Cina vede rallentamento crescita Pil in 2015, è "nuova normalità"

giovedì 5 marzo 2015 08:41
 

PECHINO, 5 marzo (Reuters) - La Cina ha annunciato un target di crescita economica per il 2015 di circa il 7%, sotto l'obiettivo 2014 di +7,5%, spiegando che il più basso tasso di espansione da un quarto di secolo è la "nuova normalità" della seconda economia del mondo.

All'apertura della sessione plenaria annuale dell'Assemblea nazionale del popolo, il premier Li Keqiang si è impegnato a combattere corruzione e inquinamento e ha sottolineato la necessità di nuove dolorose riforme per garantire una crescita economica sostenibile dopo tre decenni di espansione impetuosa.

"La pressione al ribasso sull'economia della Cina sta aumentando", ha detto Li davanti a circa 3.000 delegati.

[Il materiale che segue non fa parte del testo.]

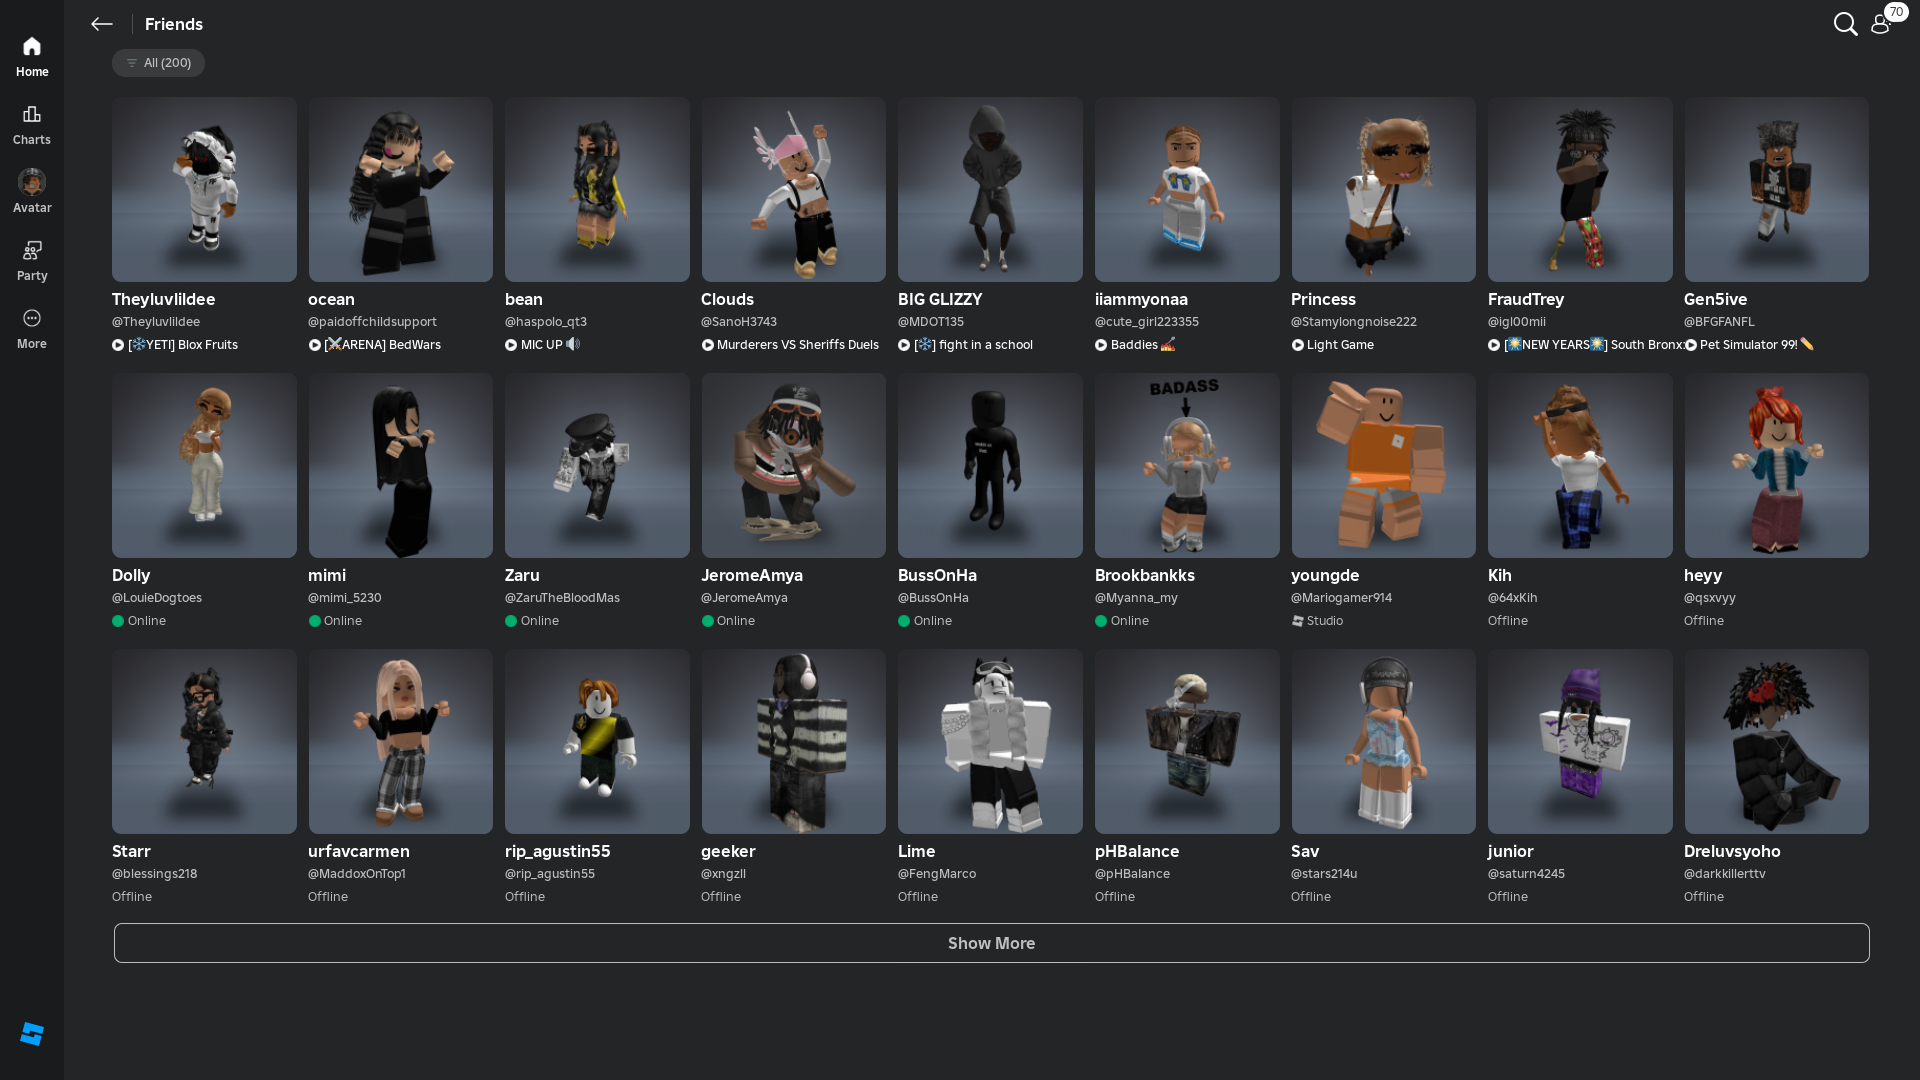Open the search magnifier icon

click(1845, 24)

"I problemi profondi insiti nello sviluppo dell'economia del paese stanno diventando evidenti. Le difficoltà quest'anno potrebbero essere maggiori di quelle dello scorso anno. Il nuovo anno è cruciale per approfondire riforme generali".

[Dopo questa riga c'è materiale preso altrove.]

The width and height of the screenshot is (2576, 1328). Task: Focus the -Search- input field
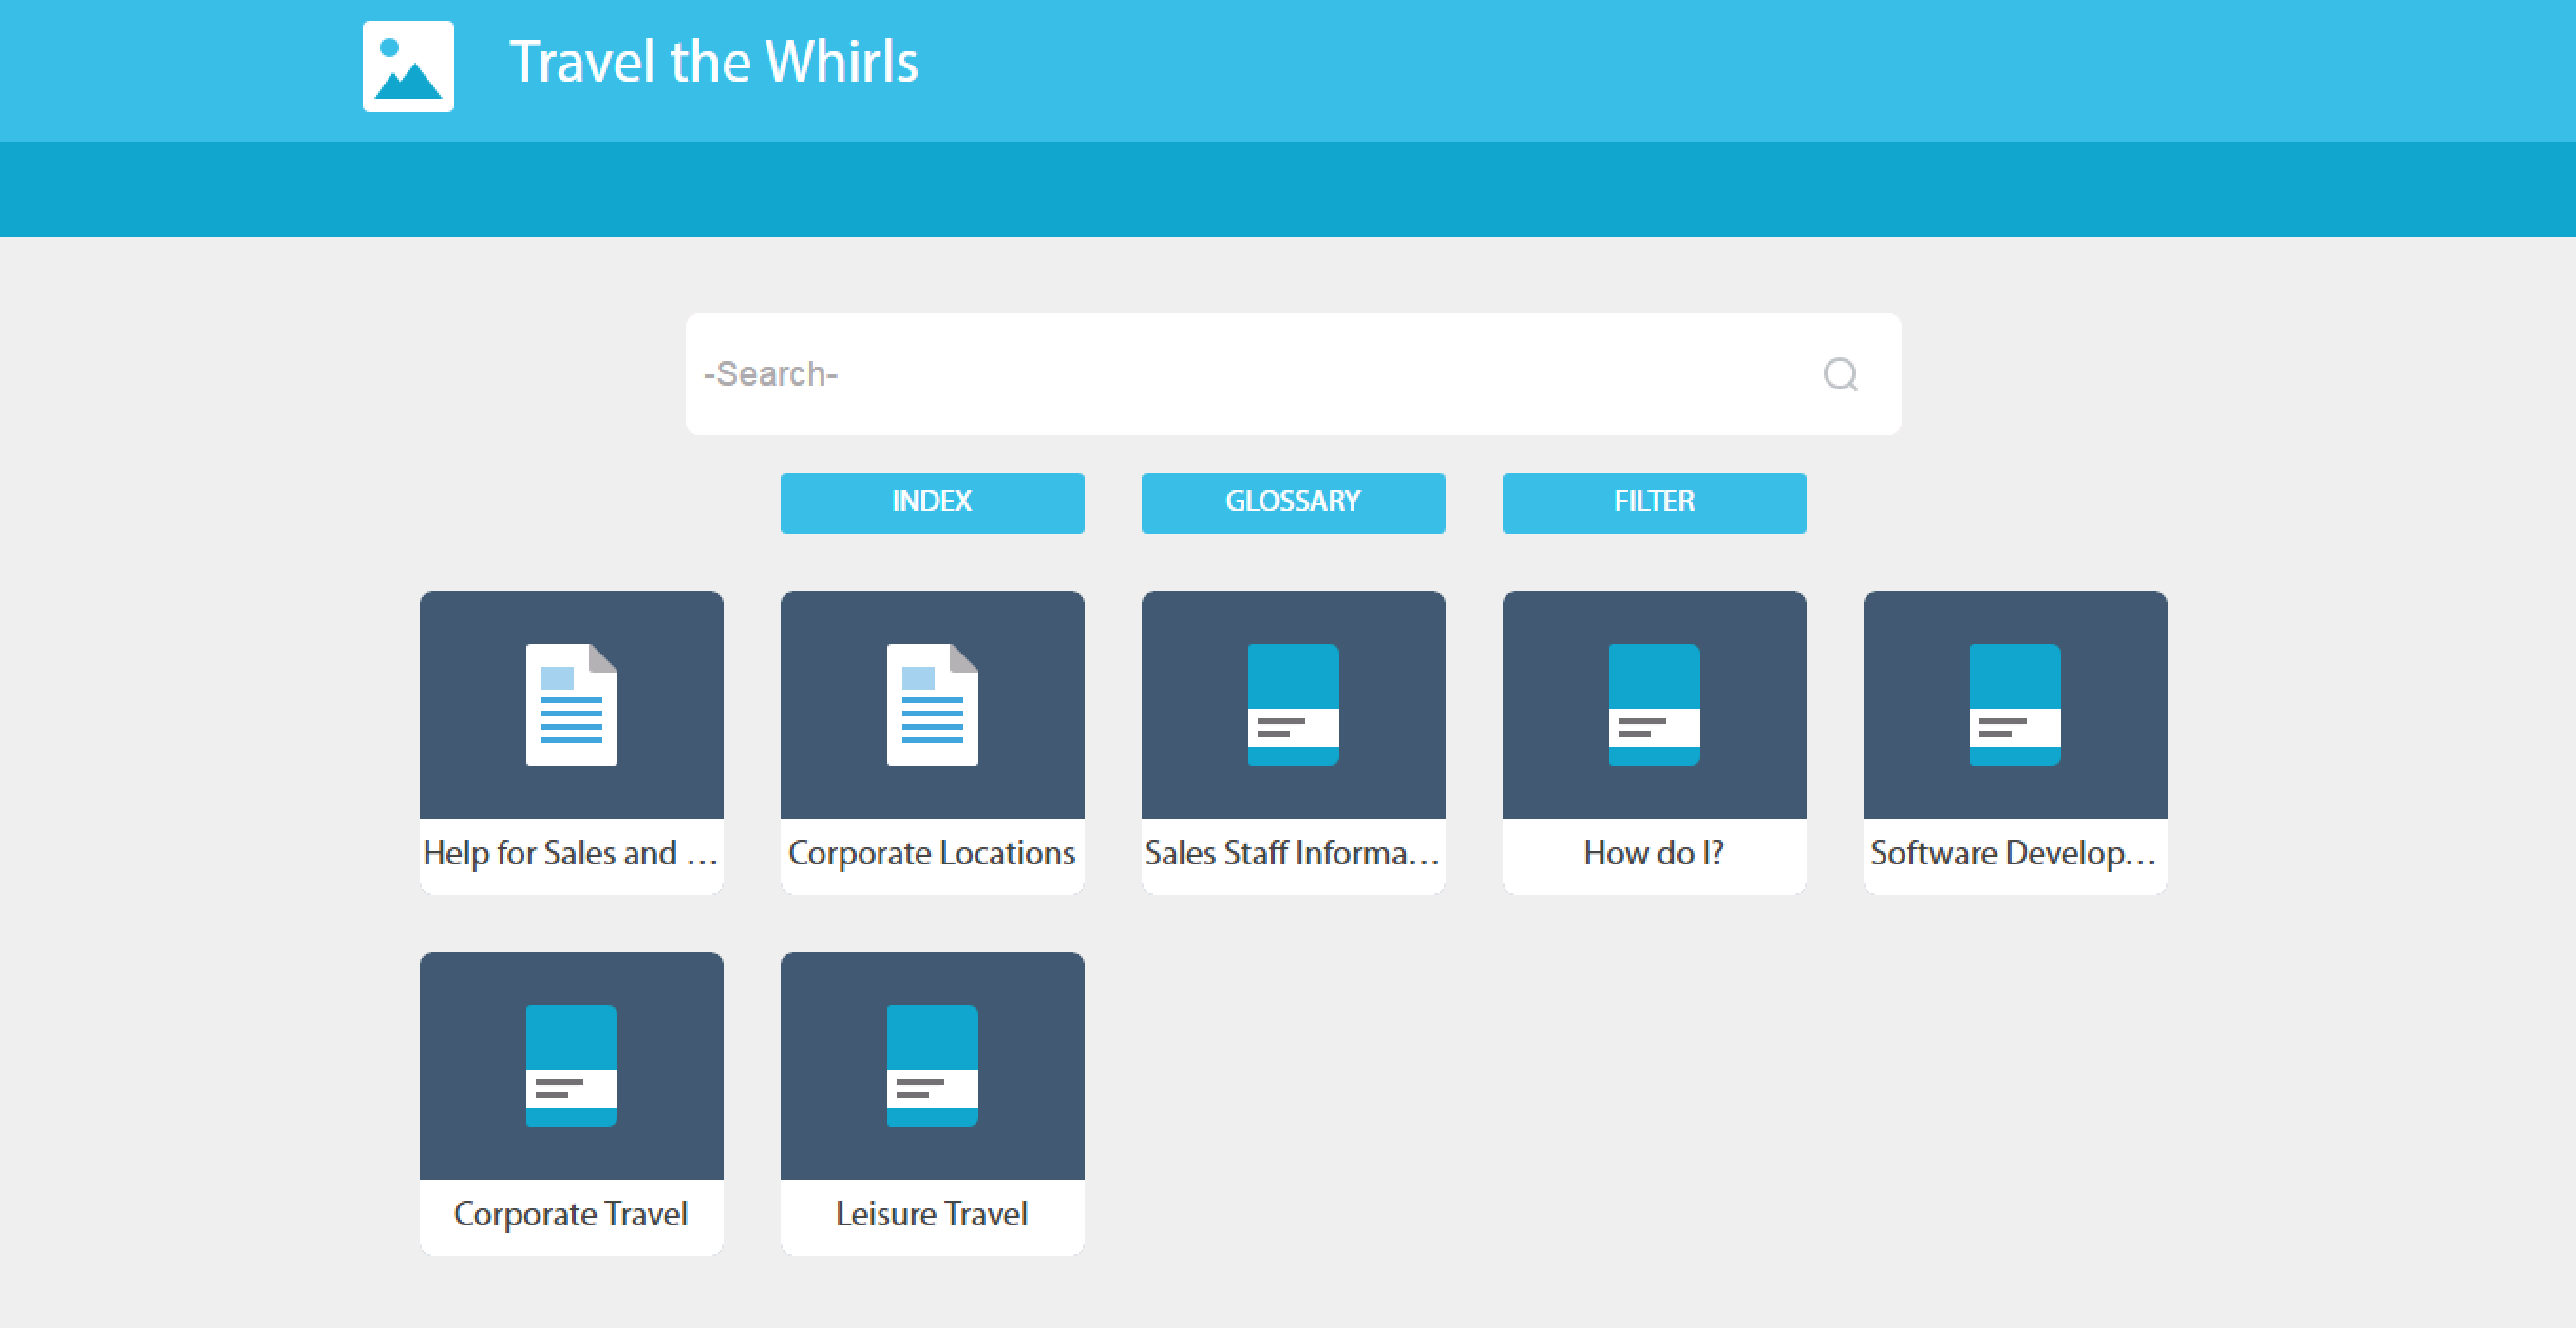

Tra le priorità da affrontare ha citato una riforma sulle grandi aziende pubbliche che continuano a dominare l'economia e mosse per la liberalizzazione del sistema bancario e dei mercati finanziari.

"Per disinnescare rischi e problemi, per evitare di cadere nella trappola del 'middle income' e arrivare alla modernizzazione, la Cina deve affidarsi allo sviluppo e lo sviluppo richiede tassi di crescita appropriati", ha sottolineato Li aggiungendo che lo sviluppo economico cinese "è entrato in una nuova fase di normalità".